MIT has a long tradition of "hacks," or clever and elegant pranks showcasing the playful and inventive spirit of MIT. Hacks are performed by hackers, MIT students who safely and stealthily execute the pranks according to an informal code of ethics. These ethics, loosely stated, assert that hacks must do no damage to property or any person, must be safe, and must provide joy or amusement to those who experience the hack.
A (sporadically updated) gallery of past hacks can be found here. Some of the most famous hacks include:
Police car on the Dome
On the final day of classes in May 1994, the city of Boston awoke to see an MIT Campus Police cruiser on top of the Great Dome. The car came complete with flashing lights and a cruiser number, π.
In actuality, the police car was the shell of a Chevrolet Cavalier attached to a multi-piece wooden frame, all carefully assembled on the roof over the course of one night. Perhaps as a nod to the very limited parking around campus, the car had been issued a parking violation reading "no permit for this location."
The police car hack received television and newspaper coverage around the world, as far away as Korea and Israel.
The Great Droid
On the first day of final exam week in 1999 (two days before the much-anticipated release of Star Wars: Episode I - The Phantom Menace), the Great Dome was transformed into R2-D2.

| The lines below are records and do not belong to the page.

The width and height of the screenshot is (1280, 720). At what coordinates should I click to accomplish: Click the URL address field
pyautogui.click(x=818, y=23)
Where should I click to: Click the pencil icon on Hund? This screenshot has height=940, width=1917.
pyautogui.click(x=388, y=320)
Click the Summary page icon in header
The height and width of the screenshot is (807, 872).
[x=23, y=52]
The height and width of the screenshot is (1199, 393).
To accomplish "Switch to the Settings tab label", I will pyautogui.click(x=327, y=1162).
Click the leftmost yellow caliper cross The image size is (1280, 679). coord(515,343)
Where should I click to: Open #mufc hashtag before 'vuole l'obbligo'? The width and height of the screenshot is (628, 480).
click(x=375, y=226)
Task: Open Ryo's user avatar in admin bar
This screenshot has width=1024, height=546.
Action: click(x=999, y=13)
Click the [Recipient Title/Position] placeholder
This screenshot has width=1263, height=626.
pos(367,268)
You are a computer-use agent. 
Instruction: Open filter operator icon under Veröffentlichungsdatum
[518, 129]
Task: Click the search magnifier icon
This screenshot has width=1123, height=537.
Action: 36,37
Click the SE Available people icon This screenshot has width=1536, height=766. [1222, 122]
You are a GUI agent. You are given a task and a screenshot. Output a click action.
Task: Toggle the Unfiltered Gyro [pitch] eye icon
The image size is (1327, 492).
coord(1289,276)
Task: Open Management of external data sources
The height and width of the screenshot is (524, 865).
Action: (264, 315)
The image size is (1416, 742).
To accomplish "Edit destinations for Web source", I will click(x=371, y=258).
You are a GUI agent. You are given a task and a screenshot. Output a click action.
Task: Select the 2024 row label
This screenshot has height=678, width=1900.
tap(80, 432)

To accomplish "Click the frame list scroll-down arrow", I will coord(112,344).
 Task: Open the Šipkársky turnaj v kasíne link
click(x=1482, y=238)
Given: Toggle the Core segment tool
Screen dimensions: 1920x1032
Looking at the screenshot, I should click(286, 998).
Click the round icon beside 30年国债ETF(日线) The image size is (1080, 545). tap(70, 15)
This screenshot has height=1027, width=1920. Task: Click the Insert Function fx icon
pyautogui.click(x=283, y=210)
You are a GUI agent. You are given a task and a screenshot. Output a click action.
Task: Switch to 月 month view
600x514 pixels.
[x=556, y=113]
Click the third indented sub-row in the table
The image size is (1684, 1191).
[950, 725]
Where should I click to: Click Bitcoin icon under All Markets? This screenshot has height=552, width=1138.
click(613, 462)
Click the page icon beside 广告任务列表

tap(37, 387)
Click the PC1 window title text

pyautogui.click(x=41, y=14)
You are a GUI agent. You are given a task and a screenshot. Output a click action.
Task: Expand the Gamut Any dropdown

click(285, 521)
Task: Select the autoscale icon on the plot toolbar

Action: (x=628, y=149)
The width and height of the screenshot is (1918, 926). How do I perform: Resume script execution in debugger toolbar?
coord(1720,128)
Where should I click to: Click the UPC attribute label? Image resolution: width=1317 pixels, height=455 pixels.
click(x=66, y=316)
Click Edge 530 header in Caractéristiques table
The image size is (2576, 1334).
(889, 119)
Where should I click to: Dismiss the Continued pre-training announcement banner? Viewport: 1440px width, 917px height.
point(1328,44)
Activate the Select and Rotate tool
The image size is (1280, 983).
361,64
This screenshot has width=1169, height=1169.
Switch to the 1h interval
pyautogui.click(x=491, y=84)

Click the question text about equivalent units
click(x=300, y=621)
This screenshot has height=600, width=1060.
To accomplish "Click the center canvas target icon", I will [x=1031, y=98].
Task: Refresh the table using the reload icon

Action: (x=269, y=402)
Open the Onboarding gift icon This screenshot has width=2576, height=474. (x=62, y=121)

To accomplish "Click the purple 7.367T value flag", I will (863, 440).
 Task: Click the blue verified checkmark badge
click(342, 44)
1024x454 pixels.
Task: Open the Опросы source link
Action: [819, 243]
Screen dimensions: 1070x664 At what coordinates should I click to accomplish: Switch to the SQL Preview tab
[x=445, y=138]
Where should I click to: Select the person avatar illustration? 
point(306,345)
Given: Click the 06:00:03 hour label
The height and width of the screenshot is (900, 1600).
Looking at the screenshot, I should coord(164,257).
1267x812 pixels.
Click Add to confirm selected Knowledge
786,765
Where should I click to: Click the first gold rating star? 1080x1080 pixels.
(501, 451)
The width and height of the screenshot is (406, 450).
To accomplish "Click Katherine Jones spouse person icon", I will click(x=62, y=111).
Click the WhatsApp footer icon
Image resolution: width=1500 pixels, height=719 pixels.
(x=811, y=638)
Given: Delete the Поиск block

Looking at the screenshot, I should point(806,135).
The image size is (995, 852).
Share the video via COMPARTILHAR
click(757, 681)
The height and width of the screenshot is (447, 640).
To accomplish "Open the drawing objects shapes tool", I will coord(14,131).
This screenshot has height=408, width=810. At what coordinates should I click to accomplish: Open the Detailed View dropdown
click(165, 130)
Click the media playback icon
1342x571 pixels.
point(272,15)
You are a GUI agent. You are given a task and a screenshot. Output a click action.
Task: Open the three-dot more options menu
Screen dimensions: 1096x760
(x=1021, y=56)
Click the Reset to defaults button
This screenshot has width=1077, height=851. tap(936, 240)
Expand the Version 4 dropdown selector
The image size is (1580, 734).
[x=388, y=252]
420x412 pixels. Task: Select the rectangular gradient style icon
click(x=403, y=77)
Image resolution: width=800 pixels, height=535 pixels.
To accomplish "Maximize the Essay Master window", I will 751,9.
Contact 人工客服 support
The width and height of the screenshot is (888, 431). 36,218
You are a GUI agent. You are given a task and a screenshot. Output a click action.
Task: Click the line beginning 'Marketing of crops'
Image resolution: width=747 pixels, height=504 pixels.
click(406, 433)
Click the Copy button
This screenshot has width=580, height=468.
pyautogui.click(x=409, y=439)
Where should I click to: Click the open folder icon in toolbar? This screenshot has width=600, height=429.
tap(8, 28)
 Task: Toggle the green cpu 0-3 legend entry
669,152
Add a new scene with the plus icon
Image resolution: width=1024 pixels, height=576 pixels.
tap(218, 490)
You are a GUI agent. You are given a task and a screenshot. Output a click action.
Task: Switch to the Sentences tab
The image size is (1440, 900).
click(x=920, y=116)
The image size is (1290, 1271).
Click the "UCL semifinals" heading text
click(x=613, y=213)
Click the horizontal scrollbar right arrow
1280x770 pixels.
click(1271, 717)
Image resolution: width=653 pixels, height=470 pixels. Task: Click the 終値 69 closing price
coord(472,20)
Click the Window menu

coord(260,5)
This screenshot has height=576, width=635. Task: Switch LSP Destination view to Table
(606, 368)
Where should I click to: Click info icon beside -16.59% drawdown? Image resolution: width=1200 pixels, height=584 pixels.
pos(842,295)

Hackers, noticing the similarities between the hemispherical Great Dome and the head of the famous rebel droid, converted the dome into a likeness of R2-D2. Using colored fabric panels decorated with paint and burlap, the hackers carefully recreated Artoo's equipment. For the hologram projector, hackers used a tent protruding from the side of the dome, painted in metallic colors.
The hackers left detailed schematics and disassembly instructions for the Hack Removal Team assigned to inspect the hackers' work on the dome. The instructions were addressed to the "Imperial Drones," and signed "Rebel Scum."
The Harvard-Yale Game
The annual football game between Yale and Harvard Universities has been a frequent target of MIT hackers. The most memorable of these hacks took place at the 1982 meeting of the two Ivy League universities.
During a timeout after a touchdown in the first quarter, an enormous weather balloon emerged from underneath the turf at the 46-yard line. The balloon had MIT printed on it in large letters, and eventually exploded in a burst of powder.
An ingenious deployment mechanism had been designed by the MIT hackers and buried beneath the field prior to the game. A remote trigger allowed the deployment of the hack to occur during a break in play.
While some Harvard-Yale hacks have been foiled before deployment, such as in 1948 and 1978, other attempts have met with great success, such as in 1990.
In the second half of the game that year, a rocket erupted from the sod at the goal line, shooting over the goal post an 8 1/2 by 3 1/2 foot banner with the letters "MIT" on both sides. The mechanism was activated by about 480 feet of wire that ran underneath the field and connected to two metal bleachers of the stadium. The rocket was set off just as Yale prepared to kick a field goal.
The next day the Boston Herald ran the headline "MIT 1-Harvard-Yale 0; Tech Pranksters Steal the Show"
The Caltech Cannon
In the spring of 2006, a 130 year-old, 1.7 ton cannon was moved from the California Institute of Technology by the MIT hacker "moving company," Howe & Ser Moving Co. The cannon reappeared on MIT's campus on the morning of the first day of MIT's annual Campus Preview Weekend (CPW), adorned with a 24 karat gold-plated brass rat.
In the early morning of March 28th, Howe & Ser arrived at Caltech to remove the cannon. They were confronted by Caltech security, but after presenting a fabricated work order, the movers were allowed to proceed. The cannon was then carefully shipped 3,000 miles across the country, appearing just in time for 900 prospective MIT students to see it at CPW.
At the end of the weekend, Caltech students arrived on campus to attempt to secretly reclaim the cannon. However, their attempt at a stealthy recovery failed - MIT students, who had detected the Caltech students' mission, greeted them with a barbecue party in honor of their retaking of the cannon.
The hack attracted international press attention.